In Jesus’ encounter with Thomas another one of these doorways into the story opens up in front of us. Near the end of this scene, immediately after Jesus has shown his wounds to Thomas, and Thomas, in turn, has made the great confession of John’s Gospel, Jesus says, “Have you believed because you have seen me? Blessed are those who have not seen and yet have come to believe.”

For most of my life I have assumed that Jesus was rebuking Thomas. Which, quite frankly, always struck me as a little harsh, since Thomas only asked for what everyone else had received. A few years ago, however, it occurred to me that this might be another one of those doors, a place where the story opens up and invites us to realize that we are already standing smack in the middle of the story. I mean, think about it: who are those who have believed without seeing Jesus? Well, likely some were the members of John’s community for whom he wrote. But guess what – we’re included in that group, too. We, also, have believed and struggle to continue believing without ever seeing with our eyes or touching with our hands. And so now I think it’s not so much that Jesus is rebuking Thomas as he is blessing us. What a cool door into the story.
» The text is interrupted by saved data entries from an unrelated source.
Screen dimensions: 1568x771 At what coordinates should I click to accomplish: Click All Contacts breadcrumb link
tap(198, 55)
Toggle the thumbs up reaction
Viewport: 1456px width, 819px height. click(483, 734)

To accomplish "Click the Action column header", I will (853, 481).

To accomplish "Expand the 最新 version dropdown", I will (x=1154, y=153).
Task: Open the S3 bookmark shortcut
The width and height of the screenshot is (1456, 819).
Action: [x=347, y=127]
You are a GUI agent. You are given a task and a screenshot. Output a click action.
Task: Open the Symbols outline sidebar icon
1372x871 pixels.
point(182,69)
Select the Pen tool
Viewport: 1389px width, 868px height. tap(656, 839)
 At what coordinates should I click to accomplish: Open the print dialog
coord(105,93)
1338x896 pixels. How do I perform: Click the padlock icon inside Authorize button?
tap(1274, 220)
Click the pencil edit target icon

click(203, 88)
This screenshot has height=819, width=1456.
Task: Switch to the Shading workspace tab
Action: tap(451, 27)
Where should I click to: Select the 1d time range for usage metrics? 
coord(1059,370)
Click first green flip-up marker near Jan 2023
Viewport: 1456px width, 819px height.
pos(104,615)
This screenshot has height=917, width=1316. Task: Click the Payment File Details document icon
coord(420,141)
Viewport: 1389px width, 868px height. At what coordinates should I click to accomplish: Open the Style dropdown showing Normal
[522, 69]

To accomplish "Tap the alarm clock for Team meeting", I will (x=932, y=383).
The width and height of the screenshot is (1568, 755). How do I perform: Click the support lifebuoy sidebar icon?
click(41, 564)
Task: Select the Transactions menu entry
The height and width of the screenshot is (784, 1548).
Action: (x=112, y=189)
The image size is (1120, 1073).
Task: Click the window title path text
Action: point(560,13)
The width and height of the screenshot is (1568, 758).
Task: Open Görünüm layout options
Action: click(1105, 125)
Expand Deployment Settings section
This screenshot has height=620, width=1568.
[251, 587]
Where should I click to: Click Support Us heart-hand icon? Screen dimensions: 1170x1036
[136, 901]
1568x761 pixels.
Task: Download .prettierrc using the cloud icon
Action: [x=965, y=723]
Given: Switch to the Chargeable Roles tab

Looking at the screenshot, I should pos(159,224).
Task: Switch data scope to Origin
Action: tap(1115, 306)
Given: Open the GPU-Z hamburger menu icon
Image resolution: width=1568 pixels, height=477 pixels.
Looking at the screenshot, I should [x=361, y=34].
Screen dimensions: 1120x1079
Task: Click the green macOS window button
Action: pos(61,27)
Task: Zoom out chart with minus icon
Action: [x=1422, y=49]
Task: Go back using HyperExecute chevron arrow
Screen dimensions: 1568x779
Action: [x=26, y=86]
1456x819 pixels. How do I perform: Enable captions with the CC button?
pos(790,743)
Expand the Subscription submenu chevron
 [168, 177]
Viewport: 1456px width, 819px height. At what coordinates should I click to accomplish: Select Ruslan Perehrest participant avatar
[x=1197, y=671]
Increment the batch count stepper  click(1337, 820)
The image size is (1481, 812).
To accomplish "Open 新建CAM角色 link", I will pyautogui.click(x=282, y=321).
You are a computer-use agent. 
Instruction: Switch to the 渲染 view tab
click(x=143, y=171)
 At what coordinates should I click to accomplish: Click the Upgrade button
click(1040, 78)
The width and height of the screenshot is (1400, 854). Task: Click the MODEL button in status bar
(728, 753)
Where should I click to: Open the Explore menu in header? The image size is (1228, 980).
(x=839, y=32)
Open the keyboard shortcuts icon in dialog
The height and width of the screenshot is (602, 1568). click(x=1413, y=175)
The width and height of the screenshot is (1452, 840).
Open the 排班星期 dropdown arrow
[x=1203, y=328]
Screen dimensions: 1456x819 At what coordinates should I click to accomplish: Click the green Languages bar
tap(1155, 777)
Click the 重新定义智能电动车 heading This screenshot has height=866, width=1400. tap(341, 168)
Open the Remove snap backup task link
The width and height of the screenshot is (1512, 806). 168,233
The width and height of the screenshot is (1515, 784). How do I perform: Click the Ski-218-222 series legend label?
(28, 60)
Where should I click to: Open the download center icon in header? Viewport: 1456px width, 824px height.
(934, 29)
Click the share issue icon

So tell your people that, Working Preacher, that this is a never-ending story that started with creation and continues up to our own day and, indeed, to the end of time, and that we are all characters in it, invited to learn from the faith and fear, courage and mistakes of those who have come before, but now invited also to get involved, participating in God’s ongoing work to save and bless all the world.

I mentioned there were two things we can do to engage our people more deeply in the present-tense character of the biblical story. Here’s the second: recently I’ve been working with a dozen congregations around the country on cultivating more participatory, engaging preaching. One of the simple but powerful things we discovered was that if congregation members have a chance to read the passage being preached on sometime during the week before the sermon, they engage and remember the sermon more fully. And if they are invited to think about that passage by pondering two simple questions the level of their engagement skyrockets.

So here’s what I’m proposing: We’ll be in the Gospel of John in the RCL for the next eight weeks. For each of these weeks, I will offer two simple questions and suggest that you print the gospel reading along with these two question in the bulletin and/or send them to your congregational email list, asking them to take just four or five minutes during their week to read the passage and ponder the questions. 

I’ll start with two questions for this week’s reading in case you have time to send them out yet this week, but I’ll also write two for next week’s gospel reading about Jesus and Peter in John 21. (And of course feel free to edit them or write your own – these are just suggestions.) It will be interesting, I think, for all of us to see what happens as over the next two months we invite people to engage the Scripture more deeply such that we all read and believe this story not as distant history but rather as the story of our lives. 

Thanks for your good work, Working Preacher. I hope you had a blessed Easter, that you get a chance this week to catch your breath, and in your study and prayer you discover new inspiration for the coming year. We need your work and fidelity because what you do really matters. Easter blessings on your week and work.

Yours in Christ,

David

Gospel Questions – John 20:19-31

  1. If you had missed Jesus’ first appearance to the disciples and only heard about it second-hand like Thomas, do you think you would have believed or would you have wanted to see for yourself?
  2. What do you think Jesus means when he says, “Blessed are those who have not seen and yet have come to believe”?

Gospel Questions: John 21:1-19

  1. Do you think Jesus asks Peter whether he loves him three times to embarrass Peter, to strengthen his conviction, or to assure him of his love and forgiveness?
  2. What affect do you think it has on Peter to hear Jesus tell him three times to “feed my sheep”?